= Non-peptidic antigen =

Non-peptidic antigens are low-molecular-weight compounds that stimulate human Vγ9/Vδ2 T cells. The most potent activator for Vγ9/Vδ2 T cells is (E)-4-hydroxy-3-methyl-but-2-enyl pyrophosphate (HMB-PP), a natural intermediate of the non-mevalonate pathway of isopentenyl pyrophosphate (IPP) biosynthesis.
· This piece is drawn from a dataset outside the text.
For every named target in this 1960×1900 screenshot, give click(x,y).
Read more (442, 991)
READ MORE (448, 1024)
HMB-PP is an essential metabolite in most pathogenic bacteria including Mycobacterium tuberculosis as well as in malaria parasites, but is absent from the human host.

IPP itself is structurally closely related to HMB-PP and ubiquitously present in all living cells (i.e., also in human cells), yet its potency in vitro is 10,000-fold reduced; whether IPP represents a physiological 'danger' signal of stressed or transformed cells is still unclear.

Of pharmacological interest and with bioactivities comparable to that of IPP are synthetic aminobisphosphonates such as zoledronate (Zometa) that are widely used to treat osteoporosis and bone metastases, and act as Vγ9/Vδ2 T cell receptor agonists.

Certain alkylated amines have been described to activate Vγ9/Vδ2 T cells in vitro, however only at millimolar concentrations, i.e., with potencies 10^{6}-fold to 10^{8}-fold lower than those of HMB-PP, thereby questioning their physiological relevance.